The Court fixed 28 April 2003 as the deadline for the filing of the Memorial of Nicaragua and 28 June 2004 as the deadline for the filing of the Counter-Memorial of Colombia.
Once the Memorial of the Government of Nicaragua was filed, Colombia presented the Preliminary Objections on 21 July 2003, as a result, the Court set to Nicaragua the deadline on 26 January 2004 for the submission of written comment on the Preliminary Objections. Deposited these observations the Court proceeded to hold hearings.
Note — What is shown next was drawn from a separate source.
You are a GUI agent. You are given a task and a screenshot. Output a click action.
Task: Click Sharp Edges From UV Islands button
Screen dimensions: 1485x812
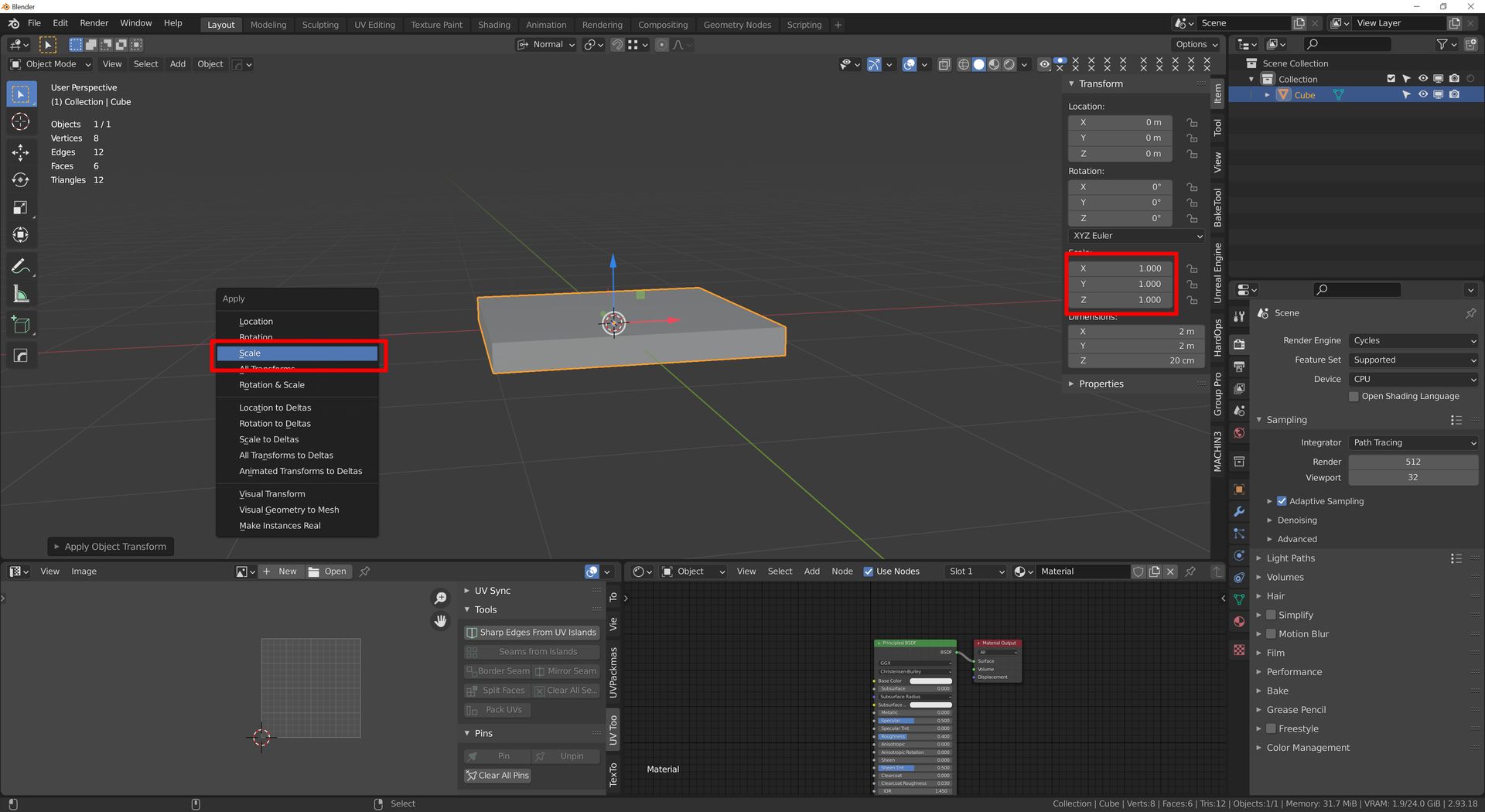point(531,633)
From 4 to 8 June 2007, there were public hearings on the preliminary objections raised by Colombia, and the Court concluded in its judgment of 13 December 2007 that it had jurisdiction under the article XXXI of the Pact of Bogotá, to judge on the dispute concerning the sovereignty of maritime features claimed by the parties other than the islands of San Andrés, Providencia and Santa Catalina and the dispute concerning the maritime delimitation.
Thus, the Court considered that, in the light of the article I of the Esguerra – Bárcenas Treaty it was clear that sovereignty over the islands of San Andrés, Providencia and Santa Catalina had been resolved, discrediting the Nicaraguan argumentation with regards to the invalidity of the Treaty based on the circumstances existing at the moment of its conclusion (signature in 1928 and the ratification in 1930).
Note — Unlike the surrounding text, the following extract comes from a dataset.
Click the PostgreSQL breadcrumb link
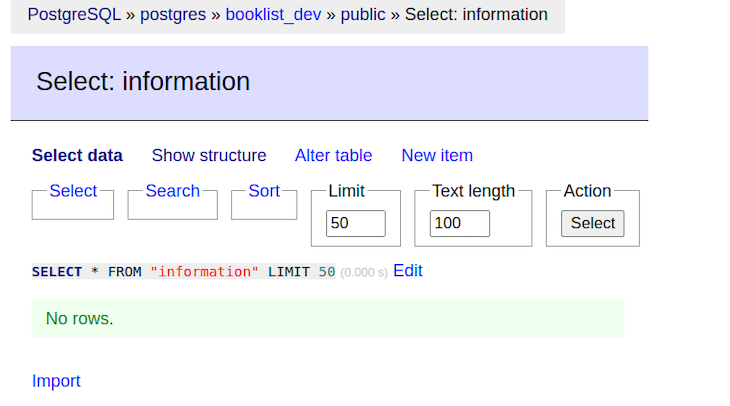 coord(74,15)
In turn, based on the validity of the Esguerra Bárcenas Treaty it also will undermine the Colombian argument due to the fact that everything relative to the entire maritime features claimed by the parties and the maritime delimitation had already been solved. The Court was explicit in its judgment, noting that in the light of articles VI and XXXIV of the Pact of Bogota only was closed “forever” the matter relating to the territories of the islands of San Andrés, Providencia and Santa Catalina.
As far as the above mentioned is concerned, the Court emphasizes that the meaning of the second paragraph of article I of the 1928 Treaty is clear, since this Treaty expressly exclude the issue of sovereignty over Roncador, Quitasueño, and Serrana. Therefore, the limitations contained in article VI of the Pact of Bogota do not apply to the question of sovereignty over those territories. Similarly, the Court concludes that the 1928 Treaty and its 1930 Protocol did not carry out a general delimitation of the maritime boundary between Colombia and Nicaragua.
Thus, based on the Pact of Bogotá, the Court ties the resolution of the Preliminary Objections to the merits of the case, without ruling by the sudden and naive withdrawal made by Colombia a day before the presentation of Nicaragua’s Application of the unilateral declaration of competence issued in 1937.
Resolved the exceptions, a new deadline for the filing of the Counter-Memory of Colombia, was fixed on 11 November 2008 request that was attended in due term. The rejoinders of Nicaragua and Colombia were filed within the fixed time, that is, on 18 September 2009 and on 18 June, 2010 respectively. For connoisseurs, it was clear that from this procedural stage, there was little more that Colombia could win . The recognition of sovereignty over San Andres, Providencia and Santa Catalina would be added based on the same principles of the ruling in the case of Nicaragua vs. Honduras; the recognition of sovereignty over Roncador, Serrana, Albuquerque and the East cays, to which the Court will fix them a portion of the territorial sea, and as the Court had already warned, in any case it would be no more than 12 nautical miles, and the fate of Quitasueño, would depend to be considered landmass. 
On 25 February 2010 and 10 June 2010, respectively Costa Rica and Honduras filed applications to be allowed to participate in the case as intervening party, based on the article 62 of the Statute of the Court. However, in separate statements issued on 4 May 2011, the Court denied such claims.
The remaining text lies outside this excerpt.